Has anyone switched to Gemini CLI? It's so important but also exhausting keeping up with which model is the leading edge. Especially since every model has different idiosyncrasies you have to learn to work with it effectively.
Currently my ranking is
* Cursor composer: impressively fast and able but not tuned to be that agentic, so it's better for one-shot code changes than long-running tasks. Fantastic UI.
* Claude Code: Works great if you can set up a verifiable environment, a clear plan and set it loose to build something for an hour
* Grok: Similar to cursor composer but slower and more agentic. Not currently using.
I haven't tried Gemini CLI with Gemini 3 Pro, but pretty much all the others. I usually run four agents at the same time, for each task, giving them the same prompt and then comparing their responses.
Gemini CLI has the lowest rate limits, lowest inability to steer the models (not sure that's a model or tooling thing, but I cannot get any of the Google models to stop outputting code comments constantly and everywhere) and seemingly the API frequently becomes unavailable for some reason.
Claude Code is fast, easy to steer, but the quality really degrades really quickly and randomly, seemingly by time of day. I'm not sure if they're running differently quanitized models during different times, but there is a clear quality difference depending on when in the day I use it, strangely. Haven't found a way of verifying this though, ideas welcome.
Codex CLI is probably what I use the most, with "gpt-5+high", which is kind of slow, a lot slower than Claude Code, but it almost always gets it right on the first try, and seemingly no other model+tool does instruction following as good, even if your AGENTS.md is almost overflowing with rules and requirements, it seems to nail things anyways.
Codex has gotten kind of nerfed with their weird choice to limit loc read to 250 and dropping middle of context a lot. None of the CLIs are performing well for me right now. I'm codex and claude max btw. Disappointing.

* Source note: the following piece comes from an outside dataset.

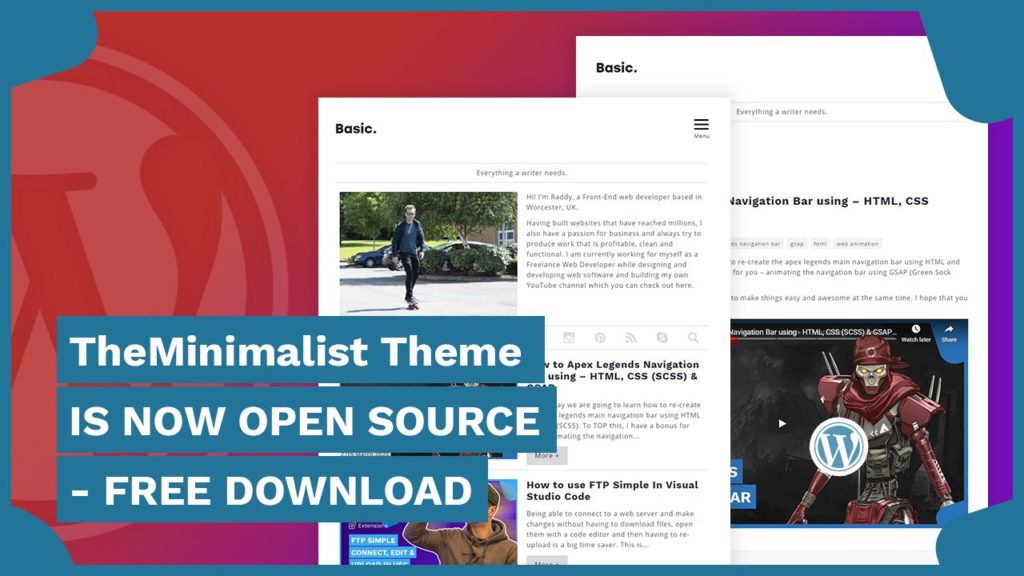Open the FTP Simple article title

coord(611,490)
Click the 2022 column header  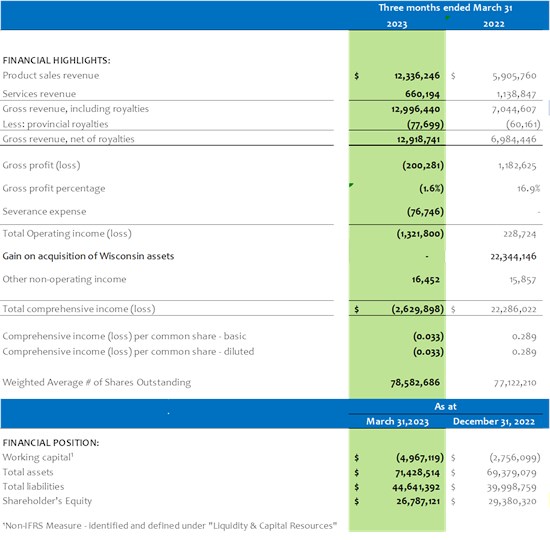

For Gemini 3.0, the rate limits are very very generous. Google says rate limits refresh every five hours, and that only “a very small fraction of power users” will ever hit the limits.

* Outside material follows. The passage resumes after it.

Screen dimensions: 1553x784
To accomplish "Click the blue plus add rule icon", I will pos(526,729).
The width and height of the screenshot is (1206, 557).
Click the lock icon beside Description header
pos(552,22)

Maybe these new releases bring some serious enhancements, but my experience with the Gemini cli has been dreadful. It craps out at least half of the time. When it works it is ridiculously fast so I keep trying it. But it has proven very inferior to the Claude code experience in my usage
Codex with gpt-5-high I trust to get things right without much effort. Claude is the best tool using agent out there. Very good at using the tools to ground whether changes are producing outcomes.
Currently my ranking is
* Cursor composer: impressively fast and able but not tuned to be that agentic, so it's better for one-shot code changes than long-running tasks. Fantastic UI.
* Claude Code: Works great if you can set up a verifiable environment, a clear plan and set it loose to build something for an hour
* Grok: Similar to cursor composer but slower and more agentic. Not currently using.
* ChatGPT Codex, Gemini: Haven't tried yet.